Wenn amerikanische Sportmoderatoren gegen Ende eines Spiels „You
can’t make this up, folks“ ins Mikrofon brüllen und anfangen zu lachen, dann
scheint das Spiel ein wahrlich verrücktes gewesen zu sein. In der Tat geht das
Wild-Card-Playoffs-Spiel der Kansas City Chiefs gegen die Indianapolis Colts
wohl in die Geschichtsbücher ein und ein junger Star baut weiter an seiner
Legendenbildung. Doch der Reihe nach.
Chiefs überragend in Halbzeit eins
Die Kansas City Chiefs gingen als Außenseiter in die Partie
in Indianapolis, gegen das Team, gegen das sie erst vor ein paar Wochen noch
verloren hatten und welches mit 3 Siegen Schwung für die Playoffs aufgebaut
hatte. Davon war aber in der ersten Halbzeit nichts zu sehen. Die Chiefs
dominierten das Spiel. Ein starker spielbeginnender Drive endete nach 7 Minuten
und 82 Yards in der Endzone und das obwohl Star-RB Jamaal Charles verletzt vom
Platz musste. Die Colts antworteten zwar ihrerseits mit einem beeindruckenden
Drive, in dem aber schon deutlich wurde, dass sie nur mit einem Spieler das
Spiel gewinnen konnten: QB Andrew Luck. Nicht nur wegen seiner Klasse, sondern
weil ihr Laufspiel quasi nicht vorhanden war. Der 7-7 Ausgleich war nur eine
Momentaufnahme. 2 lange Pässe von Chiefs-QB Alex Smith brachten die nächsten
Punkte für Kansas City, welches seit Joe Montana auf einen Playoff-Sieg
warteten. Nach einem Fumble von RB Trent Richardson bei seinem ersten
Laufspielzug und einem nächsten Touchdown der Chiefs, sah das schon mal nicht
schlecht aus. Alex Smith spielte fantastisch auf, wirkte sicher und oft sogar
sehr mutig mit seinen Würfen, z.B. einigen „shuffle“-Pässen. Zudem nutze Coach
Andy Reid oft die Lauffähigkeiten seines QBs und setzte auf Options-Spielzüge,
welche die Colts-Defensive das ganze Spiel über nicht in die Griff bekamen. Und
die Defensive der Chiefs dominierten nicht nur die „Line of Scrimmage“, und
übte immer wieder Druck auf Andrew Luck aus, nein, die führten dann auch zu
entscheidenden Ballverlusten. Ein wiederum sehr langer, gut designter Drive der
Chiefs gegen Ende der ersten Halbzeit mit einem Touchdown am Ende, brachte
schon fast die Vorentscheidung: mit 31-10 ging es in die Pause.

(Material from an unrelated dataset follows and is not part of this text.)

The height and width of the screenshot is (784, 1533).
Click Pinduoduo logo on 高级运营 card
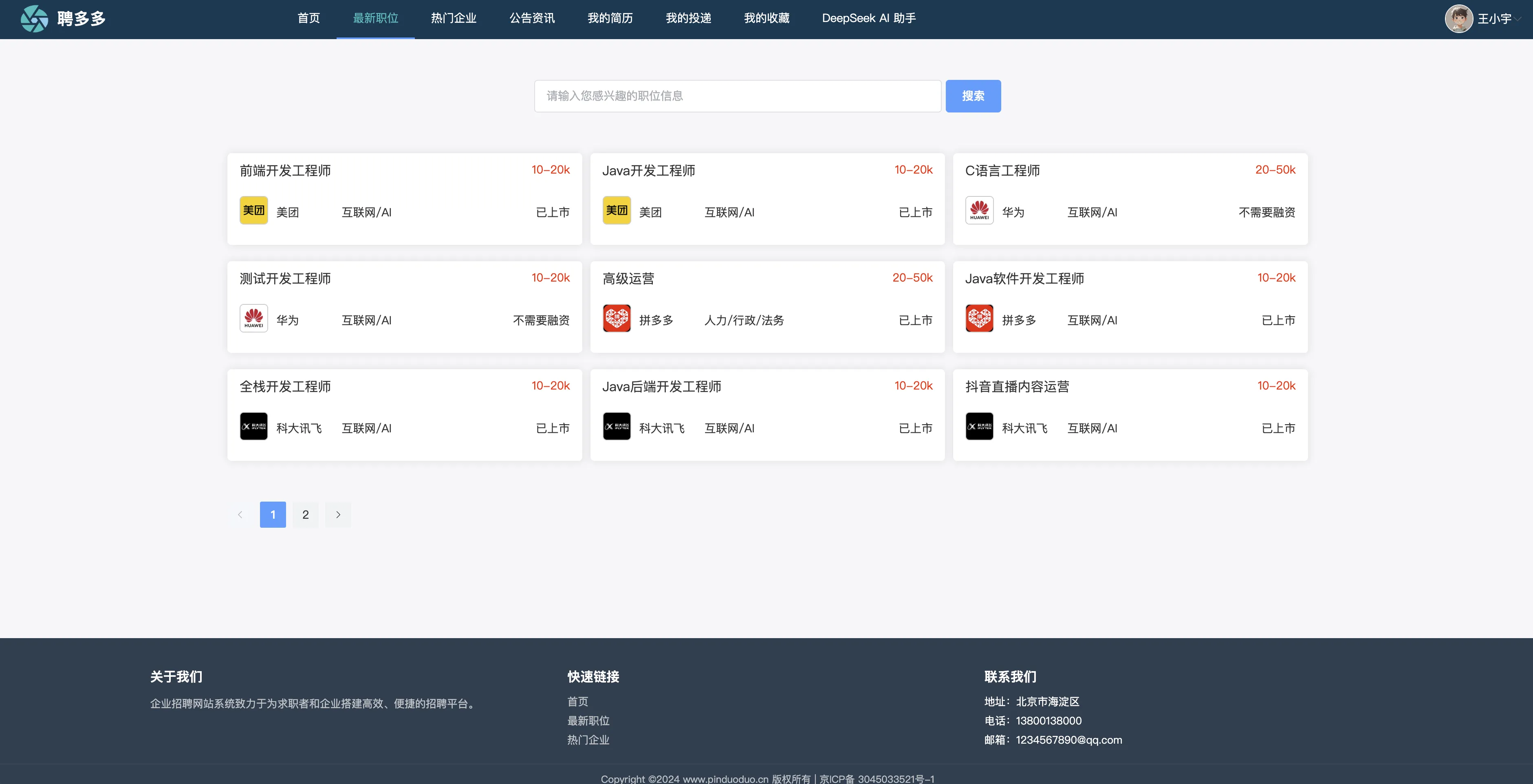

Comeback für die Geschichtsbücher
Und es wurde noch besser für Kansas City, und schlechter für
Luck und Indianapolis. Erster Versuch in der zweiten Halbzeit, erster Pass:
Interception und die Chiefs mit einem folgenden TD durch einen kurzen Pass auf RB
Knile Davis, der für Jamaal Charles die
Hauptrolle im Laufspiel der Chiefs übernommen hatte und schon im letzten
Saisonspiel 2 TDs erlief. 38-10. Das Spiel war damit quasi beendet.
Doch dann folgte die Wiederauferstehung der Colts. Angeführt
von Luck, der sich nun umringt von mehreren Chiefs-Verteidigern immer besser
bewegte und WR T.Y. Hilton stellte ein Touchdown schnell wieder den Anschluss
her. Das Momemtum wandte sich. Und mit einem Sack und Fumble verursacht von Star-Verteidger
Robert Mathis an Alex Smith folgten wiederum Punkte für die Colts. Nur noch
38-24.
Kansas City wirkte verunsichert, vor allem auch wegen
einigen verletzungsbedingten Ausfällen, welche sich nun immer mehr häuften: Brandon
Flowers als bester Cornerback musste verletzt raus, ebenso wie vorher RB Charles und WR Avery (jeweils mit
Gehirnerschütterung). Sollte hier tatsächlich noch eine Wende eingeleitet
werden?
Eine gute Verteidigungsleistung stoppte zumindest schon mal
die Chiefs Offensive und brachte Luck wieder in Position. Doch dieser warf abermals
einen schlechten Pass, dieses Mal auf T.Y.Hilton, welcher den Ball nicht
richtig fangen konnte und Chiefs-CB Abdullah den Ball an sich riss – die dritte
Interception von Luck. Die Folgen hielten sich in Grenzen, da die Chiefs nur
ein FG draus machten. Trotzdem ein fataler Ballverlust in diesem Moment des
Spiels.
Andrew Luck der Matchwinner
Doch Andrew Luck wollte das Spiel jetzt unbedingt drehen: Er
improvisierte einige Würfe und trimmte das Tempo der Playcalls nochmals
deutlich nach oben. Ein schneller TD zu TE Fleener machte es 41-31 und keine
Punkte beim nächsten Kansas City-Drive machten weiterhin Hoffnung. Und die
Offensive um Andrew Luck war nun nicht mehr stoppen. Luck bewegte sich in der „pocket“
immer wieder großartig, kreierte Spielzüge und lief sogar selber. Dann fumbelte
jedoch RB Brown kurz vor der Endzone, der Ball fiel Luck vor die Füße, nahm ihn
geistesgegenwärtig auf und er streckte sich damit in die Endzone. 41-38. „You can’t make up this,
folks…” kommentierte Mike Mayock, Ober-Analyst bei NFL Network. Wenn das
Wort “Momentum” jemals eine Bedeutung, dann in diesem Spiel.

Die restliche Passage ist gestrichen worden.